Offene Programmierschnittstelle von 42media

- Die 42media group bietet für die Oxygen Media Platform und Oxygen.next jetzt eine offene Programmierschnittstelle. Die API (Application Programming Interface) ermöglicht es Entwicklern, ihre Visionen und Ideen, Kundenwünsche und kleinere Anpassungen einfach und schnell umzusetzen. Auf der ISE in Amsterdam wird die API erstmals einem internationalen Fachpublikum präsentiert. von Ralf Sablowski

42media group vor dem Ende?

Mit dem Webservice Oxygen.next und der Business-Lösung Oxygen Media Platform stellt die 42media group das Framework zur Verfügung, mit dem jeder eigene Digital-Signage-Projekte umsetzen kann.
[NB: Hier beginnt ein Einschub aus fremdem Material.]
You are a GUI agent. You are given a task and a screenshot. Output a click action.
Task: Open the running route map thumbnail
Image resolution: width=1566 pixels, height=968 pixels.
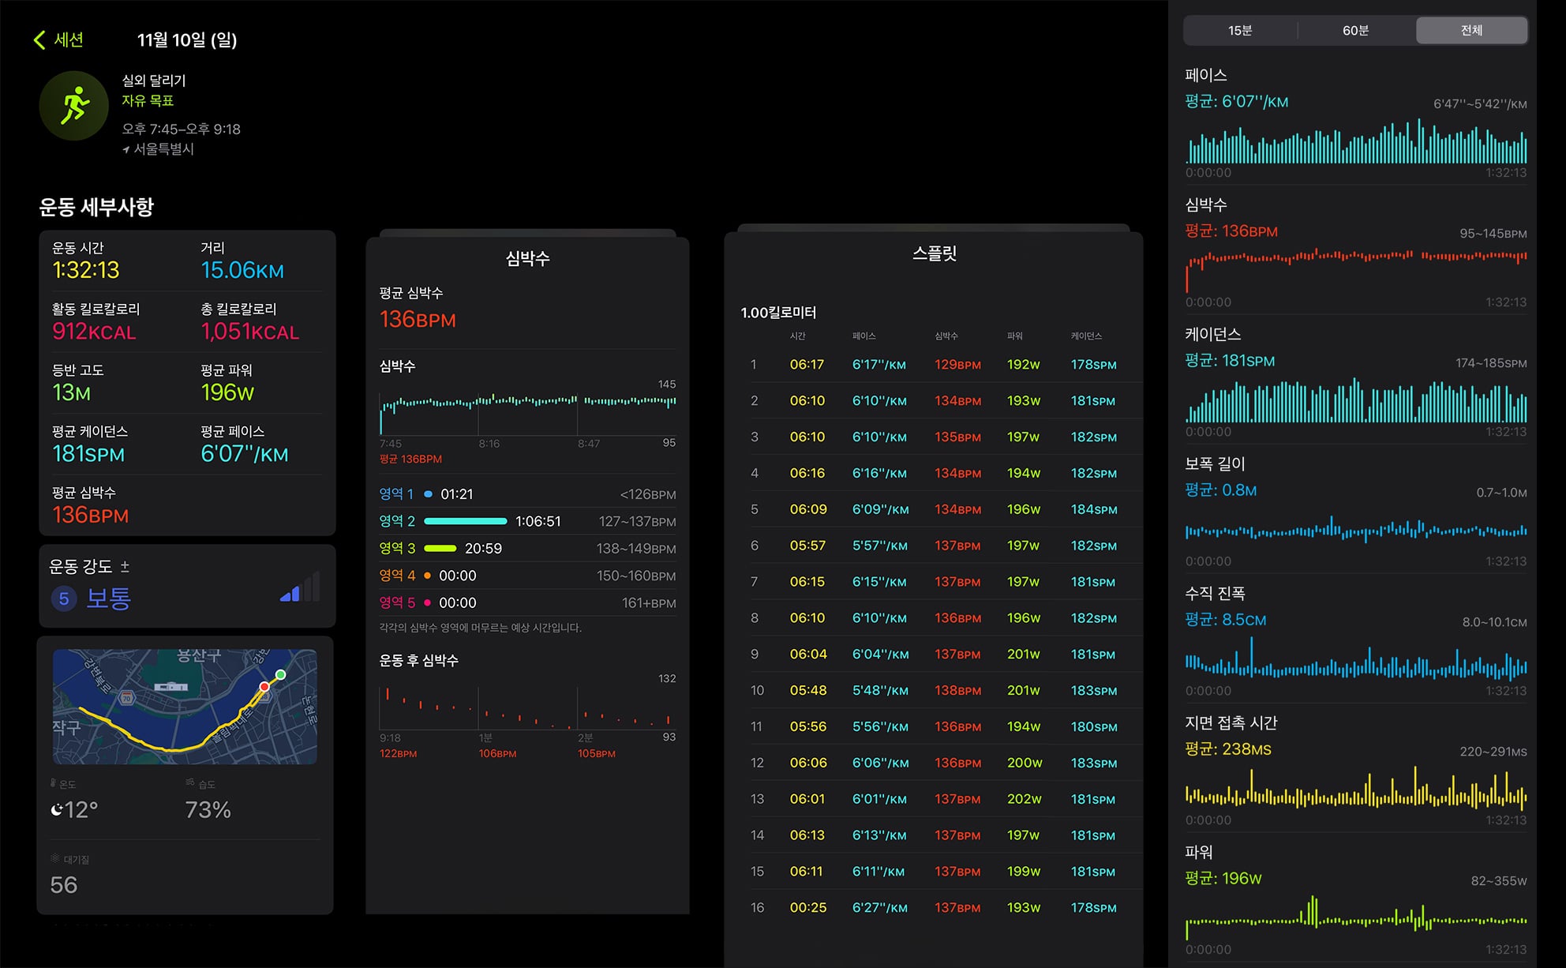tap(185, 707)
Eine offene Programmierschnittstelle, die anderen Programmen die Anbindung an das System ermöglicht, ist für Programmierer die Ausgangsbasis für die Umsetzung eigener Visionen.

Oxygen-Nutzer können ihre Systeme beispielsweise in Google Maps integrieren und sich Standort und Status der Player auf der Karte anzeigen lassen. Oder sie binden ihre YouTube-Playliste in ihre Player ein, die dann die Videos auf den Screens abspielen. Es ließe sich auch ein Monitoring -Tool erstellen, das Screenshots aller Player des Instore-TV-Netzes auf einem Display mit 36 Bildbereichen darstellt. Webbasierte Plattformen für Werbebuchungen könnten Werbespots vollautomatisch und ohne Umwege in die Playlisten ausgesuchter Player einspielen.
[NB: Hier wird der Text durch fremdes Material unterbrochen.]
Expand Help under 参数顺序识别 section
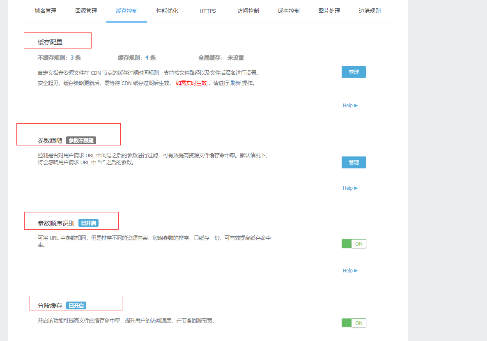Screen dimensions: 487x341 coord(350,271)
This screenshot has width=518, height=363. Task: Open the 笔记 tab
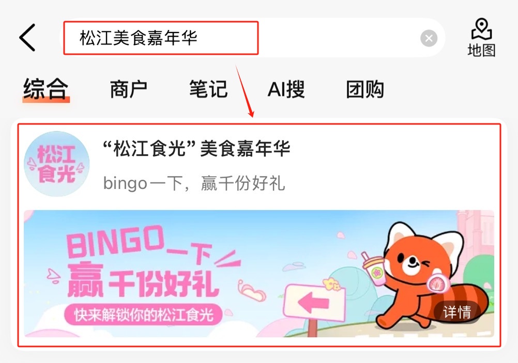tap(208, 89)
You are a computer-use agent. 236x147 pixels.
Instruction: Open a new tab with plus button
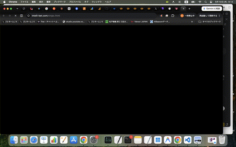(189, 9)
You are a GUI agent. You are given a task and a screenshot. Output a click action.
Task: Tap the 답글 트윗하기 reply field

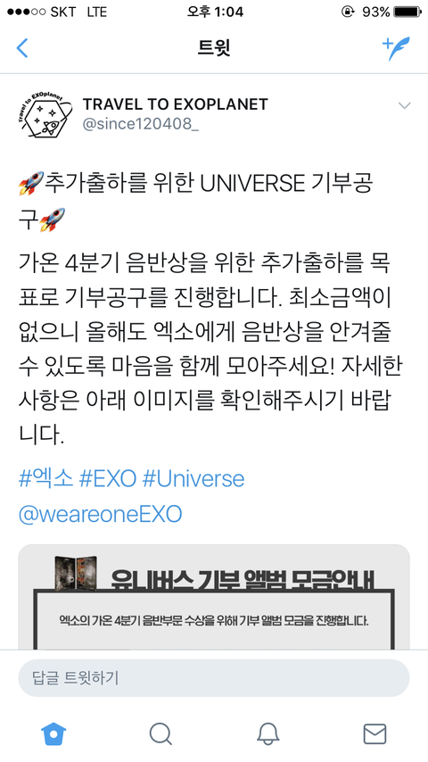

Die offene Schnittstelle erlaubt auch das Anpassen des User-Interface. Auf einer reduzierten Nutzeroberfläche kann man so komplexe Abläufe vereinfachen. Damit sind Tools für lokale Redakteure, direkter Eingriff von Werbekunden oder der einfache Upload von Inhalten auf einen bestimmten Bildschirm möglich.

Die API soll ab dem 15.02.2010 frei zur Verfügung stehen und kann für alle Oxygen.next Projekte verwendet werden. Im zweiten Schritt ab Mitte Mai wird die API darüber hinaus ganzheitlich der Oxygen Media Platform zur Verfügung stehen und damit auch den 42media Kunden erlauben, ihre Visionen selbstständig weiterzuentwickeln.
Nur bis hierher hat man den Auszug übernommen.